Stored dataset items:
########################################

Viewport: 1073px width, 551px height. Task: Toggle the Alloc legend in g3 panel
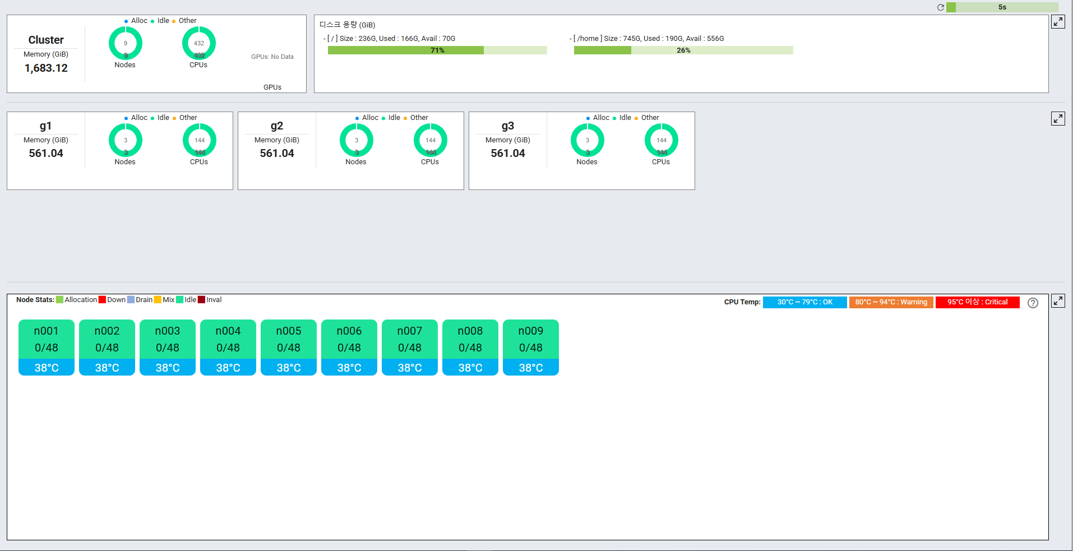tap(598, 118)
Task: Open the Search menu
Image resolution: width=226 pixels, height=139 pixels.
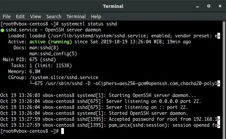Action: (54, 17)
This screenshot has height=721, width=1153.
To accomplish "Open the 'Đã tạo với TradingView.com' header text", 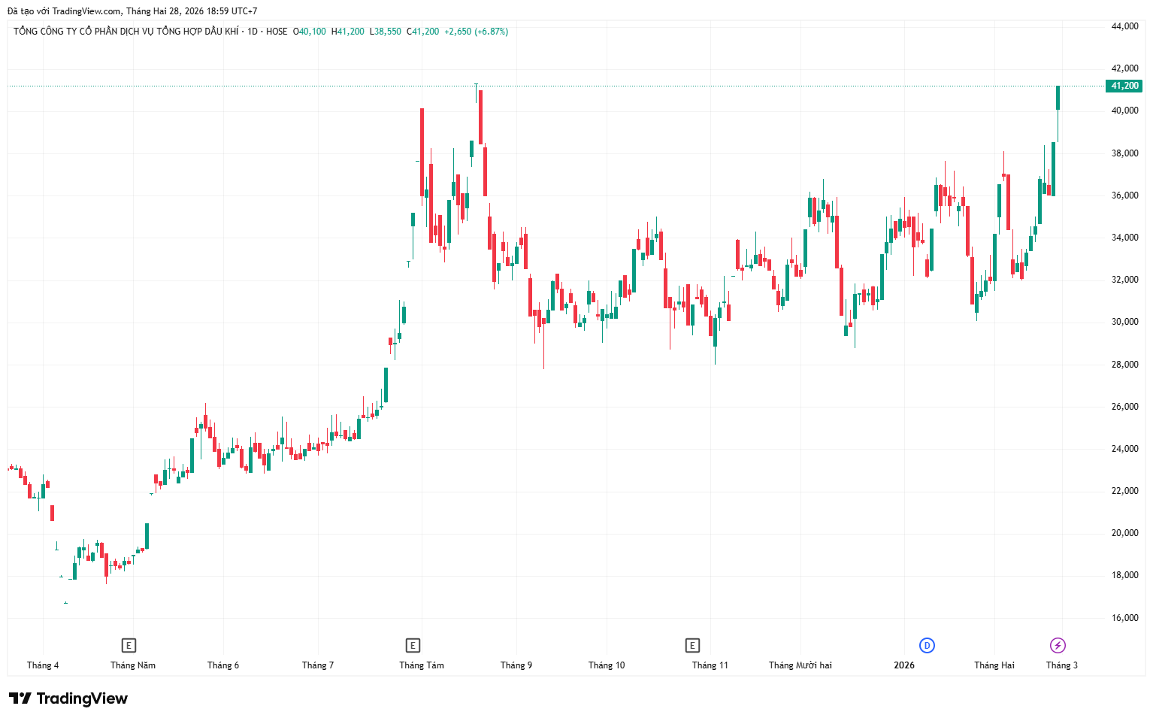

########################################

STATED PROBLEM: Reproduce every line of the material above word for word, leaving out the pictures.

WRITTEN RESPONSE:
Viewport: 1073px width, 551px height. Task: Toggle the Alloc legend in g3 panel
tap(598, 118)
Task: Open the Search menu
Image resolution: width=226 pixels, height=139 pixels.
Action: (54, 17)
This screenshot has height=721, width=1153.
To accomplish "Open the 'Đã tạo với TradingView.com' header text", 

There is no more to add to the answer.